Figure 6. Glutamate Signaling in Mouse Islets Is Similar to that in Primate Islets

(A) Left: perifusion assays of mouse islets showed that glutamate (100 μM) stimulated glucagon release that was blocked by DNQX (10 μM) (n = 6 perifusions). Right: kainate and AMPA (both 100 μM) also stimulated glucagon secretion (n = 3 perifusions). (B) Left: the metabotropic glutamate receptor agonists tACPD (100 μM) and ACPT-1 (100 μM) did not elicit changes in glucagon secretion. Right: the metabotropic glutamate receptor antagonist CPPG (100 μM) did not affect the glutamate-induced glucagon response (n = 3 perifusions). (C) Glucagon responses to glutamate (100 μM) in islets from mice lacking the metabotropic glutamate receptor mGluR4 were not different from those of islets from control mice (n = 4 islet preparations per group). (D) Insulin release was induced by high glucose (11 mM, 11G) but not by kainate (left) or by AMPA or glutamate (right) (n = 3 islet preparations). Results are presented as mean ± SEM.
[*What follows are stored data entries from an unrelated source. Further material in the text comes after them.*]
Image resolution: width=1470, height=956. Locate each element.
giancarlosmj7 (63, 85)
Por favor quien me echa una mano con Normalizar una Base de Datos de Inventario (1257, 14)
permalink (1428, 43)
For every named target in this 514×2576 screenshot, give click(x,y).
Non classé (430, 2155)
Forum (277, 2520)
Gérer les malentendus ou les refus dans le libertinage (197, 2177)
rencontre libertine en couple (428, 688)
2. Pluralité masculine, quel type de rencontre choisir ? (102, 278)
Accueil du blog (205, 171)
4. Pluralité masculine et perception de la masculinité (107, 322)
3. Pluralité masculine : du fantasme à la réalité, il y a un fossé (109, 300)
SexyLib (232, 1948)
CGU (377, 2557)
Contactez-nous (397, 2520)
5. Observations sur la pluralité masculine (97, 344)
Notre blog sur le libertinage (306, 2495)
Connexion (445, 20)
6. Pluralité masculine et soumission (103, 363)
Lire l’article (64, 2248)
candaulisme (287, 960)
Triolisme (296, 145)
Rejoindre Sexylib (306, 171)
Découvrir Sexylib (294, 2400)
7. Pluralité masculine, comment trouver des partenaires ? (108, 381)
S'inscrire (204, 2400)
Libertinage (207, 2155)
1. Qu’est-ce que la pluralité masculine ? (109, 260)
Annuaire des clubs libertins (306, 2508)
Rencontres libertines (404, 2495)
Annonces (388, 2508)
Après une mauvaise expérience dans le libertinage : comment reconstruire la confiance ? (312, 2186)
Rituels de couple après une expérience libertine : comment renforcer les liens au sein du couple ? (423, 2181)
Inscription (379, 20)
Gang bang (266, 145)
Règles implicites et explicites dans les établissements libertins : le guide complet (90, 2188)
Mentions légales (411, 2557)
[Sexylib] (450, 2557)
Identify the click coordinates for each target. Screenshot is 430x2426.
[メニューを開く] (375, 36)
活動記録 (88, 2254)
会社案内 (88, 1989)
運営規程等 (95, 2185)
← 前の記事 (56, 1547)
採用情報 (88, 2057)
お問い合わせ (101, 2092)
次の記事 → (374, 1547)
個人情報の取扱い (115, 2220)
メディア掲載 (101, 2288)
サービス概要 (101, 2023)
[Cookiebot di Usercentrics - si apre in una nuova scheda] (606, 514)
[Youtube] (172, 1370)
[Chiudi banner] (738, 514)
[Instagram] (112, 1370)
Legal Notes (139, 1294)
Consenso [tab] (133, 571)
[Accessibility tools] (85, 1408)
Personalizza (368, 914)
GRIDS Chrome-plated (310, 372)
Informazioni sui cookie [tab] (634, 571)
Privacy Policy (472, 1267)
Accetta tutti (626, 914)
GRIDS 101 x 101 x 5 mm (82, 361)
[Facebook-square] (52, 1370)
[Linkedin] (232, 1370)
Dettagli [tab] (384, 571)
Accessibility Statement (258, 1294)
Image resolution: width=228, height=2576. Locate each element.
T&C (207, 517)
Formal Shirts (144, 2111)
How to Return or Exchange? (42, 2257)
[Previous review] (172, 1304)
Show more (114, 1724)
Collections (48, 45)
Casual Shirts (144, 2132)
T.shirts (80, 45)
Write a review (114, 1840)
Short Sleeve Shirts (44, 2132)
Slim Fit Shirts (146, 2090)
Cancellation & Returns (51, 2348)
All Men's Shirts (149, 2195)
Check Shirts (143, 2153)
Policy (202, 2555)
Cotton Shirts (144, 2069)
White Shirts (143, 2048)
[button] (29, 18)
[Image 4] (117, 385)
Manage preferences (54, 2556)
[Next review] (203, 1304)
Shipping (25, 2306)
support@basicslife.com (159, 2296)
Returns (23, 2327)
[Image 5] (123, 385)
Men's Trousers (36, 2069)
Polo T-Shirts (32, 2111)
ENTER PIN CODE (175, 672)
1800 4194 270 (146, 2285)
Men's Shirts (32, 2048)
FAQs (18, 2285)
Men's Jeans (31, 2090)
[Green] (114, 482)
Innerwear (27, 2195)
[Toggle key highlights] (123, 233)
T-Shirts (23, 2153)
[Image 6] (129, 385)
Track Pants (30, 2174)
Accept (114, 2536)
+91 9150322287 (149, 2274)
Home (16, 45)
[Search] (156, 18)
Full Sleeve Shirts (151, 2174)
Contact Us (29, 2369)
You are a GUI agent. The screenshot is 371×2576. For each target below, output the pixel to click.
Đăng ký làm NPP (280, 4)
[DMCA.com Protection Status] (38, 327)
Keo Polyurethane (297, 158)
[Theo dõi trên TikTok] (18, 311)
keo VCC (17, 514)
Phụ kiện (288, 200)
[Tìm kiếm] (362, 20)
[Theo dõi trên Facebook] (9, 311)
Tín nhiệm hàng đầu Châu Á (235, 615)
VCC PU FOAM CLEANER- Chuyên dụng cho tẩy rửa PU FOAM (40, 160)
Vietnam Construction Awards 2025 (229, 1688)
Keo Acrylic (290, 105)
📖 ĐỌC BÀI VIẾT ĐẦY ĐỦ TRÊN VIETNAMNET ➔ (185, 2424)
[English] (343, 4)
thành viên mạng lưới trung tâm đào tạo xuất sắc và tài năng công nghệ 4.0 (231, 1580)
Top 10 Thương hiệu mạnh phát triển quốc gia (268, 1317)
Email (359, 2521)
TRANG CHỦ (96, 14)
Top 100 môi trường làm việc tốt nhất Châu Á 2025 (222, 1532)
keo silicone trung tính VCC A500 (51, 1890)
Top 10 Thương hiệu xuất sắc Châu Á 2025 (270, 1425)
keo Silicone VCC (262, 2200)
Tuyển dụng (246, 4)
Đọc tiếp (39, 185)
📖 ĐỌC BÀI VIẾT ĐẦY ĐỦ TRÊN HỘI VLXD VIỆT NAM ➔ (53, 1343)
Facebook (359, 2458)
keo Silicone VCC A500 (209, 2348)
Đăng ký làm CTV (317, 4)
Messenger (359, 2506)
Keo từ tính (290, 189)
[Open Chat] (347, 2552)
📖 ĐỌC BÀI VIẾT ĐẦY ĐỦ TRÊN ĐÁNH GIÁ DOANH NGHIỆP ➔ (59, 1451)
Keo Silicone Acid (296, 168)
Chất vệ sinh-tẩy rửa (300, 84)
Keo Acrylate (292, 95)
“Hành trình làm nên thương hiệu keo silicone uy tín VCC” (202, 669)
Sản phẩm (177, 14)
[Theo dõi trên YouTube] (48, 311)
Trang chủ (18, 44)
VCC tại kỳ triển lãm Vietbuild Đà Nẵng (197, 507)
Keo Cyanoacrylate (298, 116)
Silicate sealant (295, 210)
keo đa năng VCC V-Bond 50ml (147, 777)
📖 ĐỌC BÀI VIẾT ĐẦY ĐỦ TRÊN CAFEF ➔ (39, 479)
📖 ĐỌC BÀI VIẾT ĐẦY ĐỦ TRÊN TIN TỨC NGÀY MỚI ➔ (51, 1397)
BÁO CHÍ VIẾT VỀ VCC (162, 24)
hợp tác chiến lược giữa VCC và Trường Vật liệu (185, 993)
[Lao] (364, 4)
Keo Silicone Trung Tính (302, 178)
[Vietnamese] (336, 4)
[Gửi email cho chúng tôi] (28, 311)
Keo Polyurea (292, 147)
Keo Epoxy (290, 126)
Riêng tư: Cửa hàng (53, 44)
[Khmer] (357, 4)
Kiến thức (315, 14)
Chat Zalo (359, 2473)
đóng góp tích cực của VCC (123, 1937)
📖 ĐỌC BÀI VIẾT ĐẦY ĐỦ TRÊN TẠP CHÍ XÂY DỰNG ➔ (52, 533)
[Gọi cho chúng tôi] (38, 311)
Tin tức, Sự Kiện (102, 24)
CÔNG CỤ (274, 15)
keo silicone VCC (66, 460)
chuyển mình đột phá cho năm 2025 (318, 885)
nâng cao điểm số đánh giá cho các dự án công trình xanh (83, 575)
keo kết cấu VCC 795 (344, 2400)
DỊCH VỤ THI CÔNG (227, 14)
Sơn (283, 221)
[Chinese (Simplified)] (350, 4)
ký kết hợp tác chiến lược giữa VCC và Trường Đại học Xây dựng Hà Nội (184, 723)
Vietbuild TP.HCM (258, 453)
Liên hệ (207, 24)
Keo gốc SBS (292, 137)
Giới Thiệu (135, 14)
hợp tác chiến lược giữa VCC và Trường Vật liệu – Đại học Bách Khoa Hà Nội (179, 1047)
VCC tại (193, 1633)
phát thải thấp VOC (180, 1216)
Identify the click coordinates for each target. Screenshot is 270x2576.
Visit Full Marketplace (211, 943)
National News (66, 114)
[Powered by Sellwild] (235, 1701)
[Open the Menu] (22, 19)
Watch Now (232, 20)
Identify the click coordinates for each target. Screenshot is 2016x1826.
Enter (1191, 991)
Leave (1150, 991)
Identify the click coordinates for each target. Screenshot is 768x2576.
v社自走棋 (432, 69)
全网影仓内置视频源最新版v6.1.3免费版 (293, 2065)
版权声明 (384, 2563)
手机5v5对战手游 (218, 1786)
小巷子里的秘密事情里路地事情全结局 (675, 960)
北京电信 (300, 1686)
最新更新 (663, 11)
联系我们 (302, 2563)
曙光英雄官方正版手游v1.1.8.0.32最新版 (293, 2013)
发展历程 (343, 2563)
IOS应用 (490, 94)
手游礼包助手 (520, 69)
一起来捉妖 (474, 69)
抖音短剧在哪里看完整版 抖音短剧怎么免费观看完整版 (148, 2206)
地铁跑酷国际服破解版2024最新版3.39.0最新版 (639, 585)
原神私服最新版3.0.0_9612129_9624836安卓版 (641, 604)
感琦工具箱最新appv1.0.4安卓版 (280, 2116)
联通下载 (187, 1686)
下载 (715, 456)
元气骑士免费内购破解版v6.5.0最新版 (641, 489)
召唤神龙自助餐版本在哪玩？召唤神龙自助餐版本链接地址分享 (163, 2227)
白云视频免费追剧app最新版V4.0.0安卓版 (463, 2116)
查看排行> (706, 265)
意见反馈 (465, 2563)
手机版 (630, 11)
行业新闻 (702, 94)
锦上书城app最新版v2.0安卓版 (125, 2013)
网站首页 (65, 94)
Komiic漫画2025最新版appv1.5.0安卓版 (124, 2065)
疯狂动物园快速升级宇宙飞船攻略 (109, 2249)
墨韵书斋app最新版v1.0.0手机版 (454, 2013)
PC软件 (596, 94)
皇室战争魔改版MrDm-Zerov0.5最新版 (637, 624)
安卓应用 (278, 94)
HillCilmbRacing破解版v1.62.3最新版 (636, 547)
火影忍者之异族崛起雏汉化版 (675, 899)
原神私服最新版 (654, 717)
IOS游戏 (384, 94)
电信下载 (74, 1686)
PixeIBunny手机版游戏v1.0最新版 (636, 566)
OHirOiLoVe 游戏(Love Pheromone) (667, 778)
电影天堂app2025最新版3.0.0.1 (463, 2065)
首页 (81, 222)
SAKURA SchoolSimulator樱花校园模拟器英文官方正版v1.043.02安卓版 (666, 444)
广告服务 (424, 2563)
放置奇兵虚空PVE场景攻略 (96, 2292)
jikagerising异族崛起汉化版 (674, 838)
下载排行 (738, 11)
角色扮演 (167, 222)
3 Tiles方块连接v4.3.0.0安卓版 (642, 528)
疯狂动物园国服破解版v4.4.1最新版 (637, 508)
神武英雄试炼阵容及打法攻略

Figure 7. In Vivo Activation of iGluRs Stimulates Glucagon Secretion

(A) Left: mice treated systemically with glutamate (30 mg/kg i.p.; n = 7 mice) or AMPA (15 mg/kg i.p.; n = 8 mice) showed increased plasma glucagon concentrations (*p < 0.05 by ANOVA). Middle: plasma insulin concentrations did not change. Right: 30 min after AMPA injection, AMPA-treated mice showed increased plasma glucose concentrations (●, n = 8 mice; *p < 0.05 by Student’s t test) as compared to PBS-injected mice (○, n = 4 mice). Results in (A)–(C) are presented as mean ± SEM. (B) Hyperinsulinemic-hypoglycemic clamp to provide a constant hypoglycemic stimulus at a blood glucose concentration of ~3 mM (left) was induced with insulin infusion (middle). Glucagon secretion in response to hypoglycemia was significantly diminished in mice after NBQX infusion (right) (10 mg/kg; red circles, n = 7) compared with saline-infused mice (black circles, n = 5; *p < 0.05 by repeated-measures ANOVA). Horizontal bar indicates drug infusion. (C) The glucose infusion rate needed to maintain glycemia after drug infusion was significantly larger in NBQX-treated mice (red bars, n = 7) than in saline-treated mice (black bars, n = 5). *p < 0.05 by Student’s t test. (D) Proposed model for the regulation of glucagon secretion. Activation of α cells depends on an initial stimulus as well as on positive feedback. When glucose levels fall, there is less suppression from β cell-derived GABA, Zn²⁺, or insulin. Positive feedback by glutamate strongly amplifies glucagon secretion. Once glucose levels increase, glucagon secretion is inhibited by insulin, Zn²⁺, GABA, or a combination of the three. Without glutamate feedback, α cells are not fully activated and glucagon secretion is deficient.